One pattern that does emerge clearly: reports clustered in the same area from multiple providers simultaneously almost always indicate a power outage event (affecting multiple ISPs' local infrastructure) rather than a provider-specific failure. When only one provider's customers report an outage in a given area, it is more likely to be a genuine ISP-side event — a backbone failure, an exchange issue, or an equipment problem.
What to Do During an Internet Outage
When your internet connection drops, the first step is always to determine whether the problem is on your side or your ISP's side. Our guide to internet outage troubleshooting covers the diagnostic steps in detail. In summary:
- Restart your router and wait 3 minutes for it to reconnect
- Check if multiple devices are affected (if only one device, it is likely not an ISP issue)
- Look at your router's WAN or internet indicator light
- Try a wired ethernet connection rather than Wi-Fi
- Check Outage.gr — if others in your area with the same ISP are reporting, it is a confirmed network event
Once you have confirmed an ISP-side outage, report it on Outage.gr (this helps neighbours know it is not just them) and contact your provider directly.
Provider Contact Numbers
- Cosmote: 13888
- Vodafone: 13830
- Nova: 13831
- DIGI: 1350
Most providers also offer status pages and mobile apps where ongoing network events may be acknowledged. However, providers are sometimes slow to update these, particularly for localised events. Community reports on Outage.gr often provide faster confirmation than official channels.
A Note on Data Completeness
Our ISP report data has important limitations. Only a minority of internet outage reporters identify their specific provider.
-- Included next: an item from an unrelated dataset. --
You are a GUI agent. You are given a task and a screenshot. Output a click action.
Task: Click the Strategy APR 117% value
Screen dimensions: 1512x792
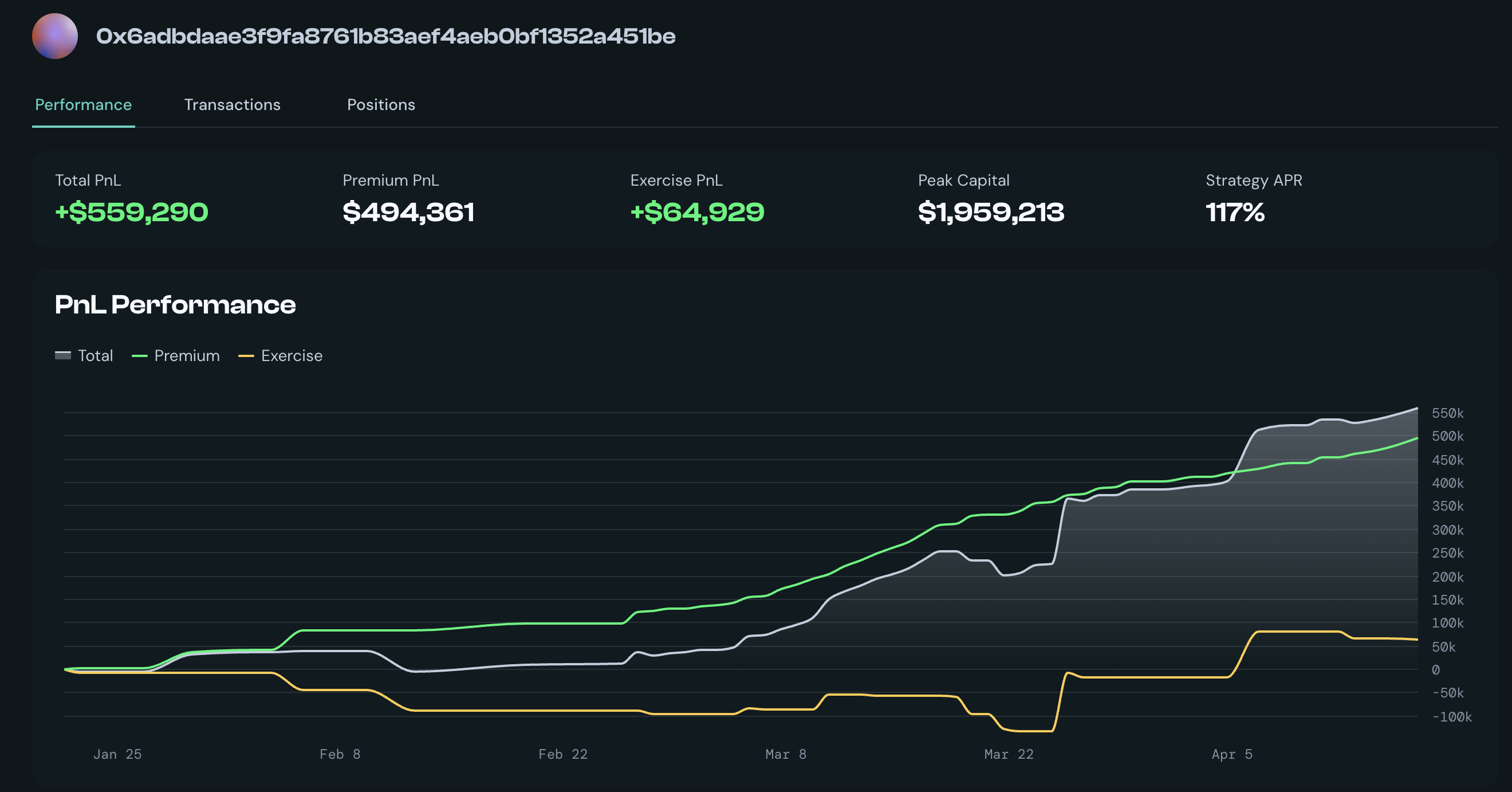(x=1235, y=212)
Many reports are submitted as "internet" type without a provider selection, particularly when the reporter is uncertain which company is responsible. This means our per-provider figures are based on a subset of reports and should be treated as directional rather than definitive.
We are working on enriching ISP attribution in future versions of the platform. In the meantime, the provider accountability page on Outage.gr shows the current distribution of identified-provider reports and allows filtering by utility type.